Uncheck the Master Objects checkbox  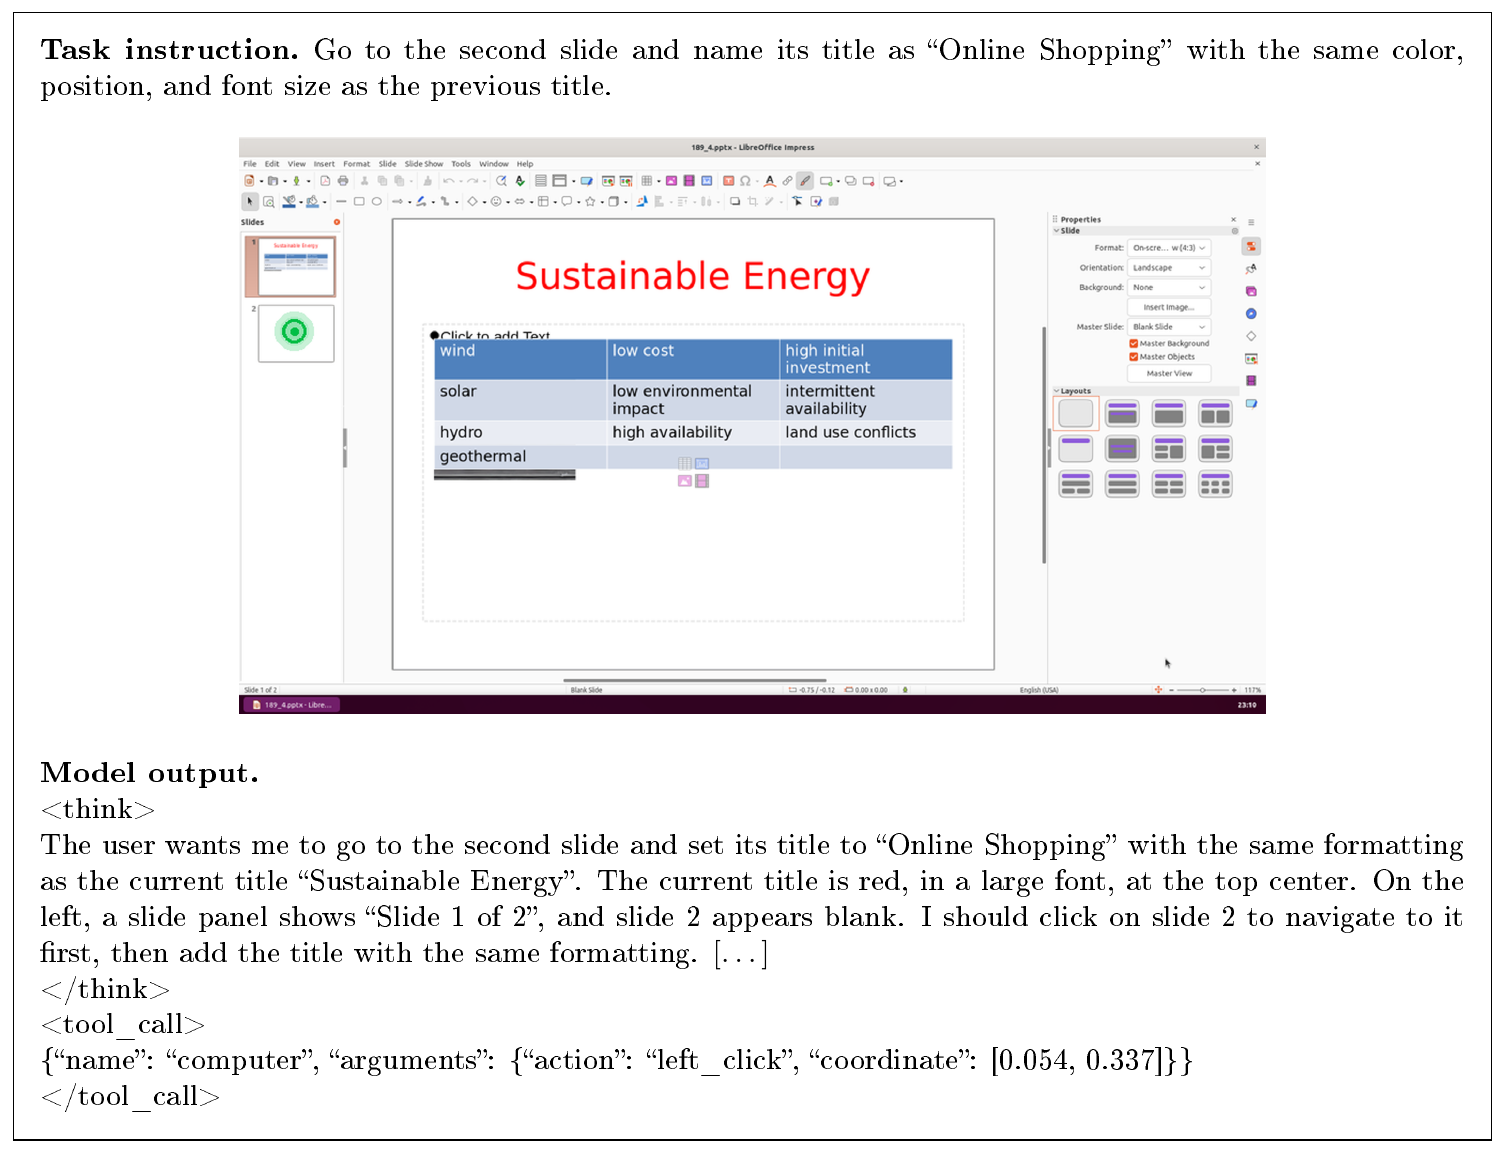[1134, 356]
--
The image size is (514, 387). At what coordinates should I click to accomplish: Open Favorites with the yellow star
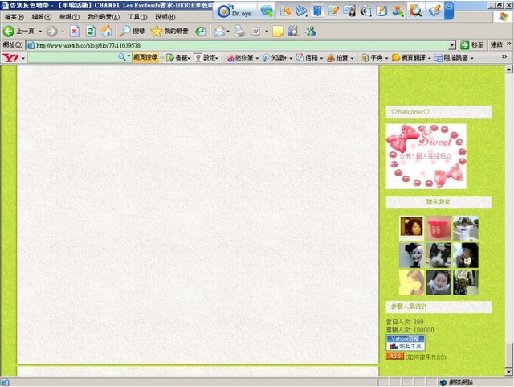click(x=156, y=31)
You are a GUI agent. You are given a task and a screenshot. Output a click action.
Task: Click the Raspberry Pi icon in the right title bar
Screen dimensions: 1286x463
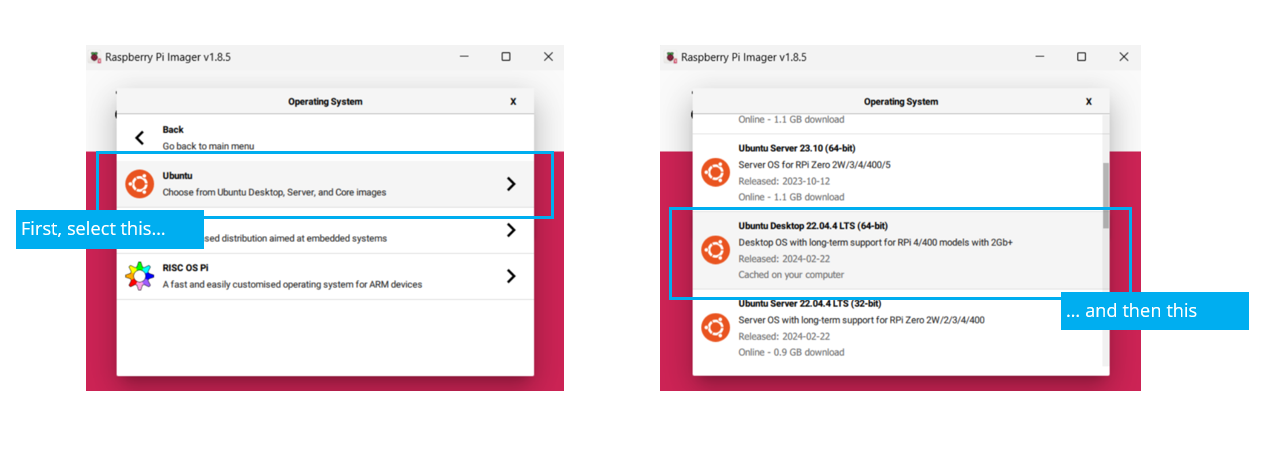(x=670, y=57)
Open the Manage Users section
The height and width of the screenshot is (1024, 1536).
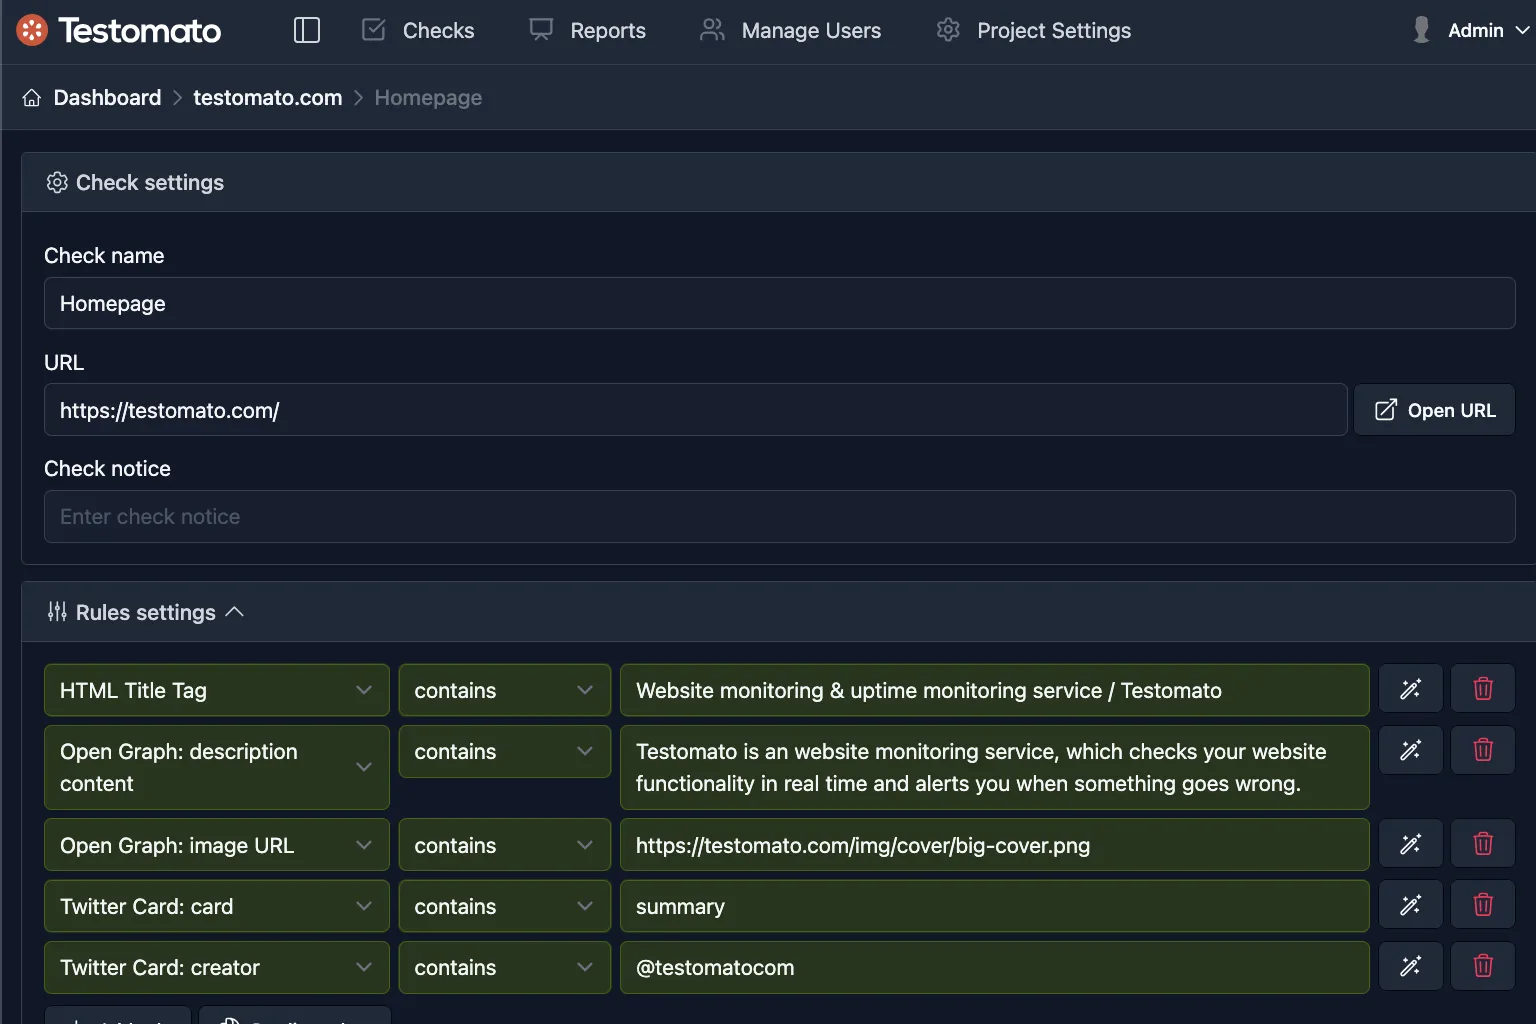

Work task: Lines to set down from above: the line with "Open the Manage Users section", the line with "The height and", and every line between, each exactly as written.

Expected answer:
Open the Manage Users section
The height and width of the screenshot is (1024, 1536).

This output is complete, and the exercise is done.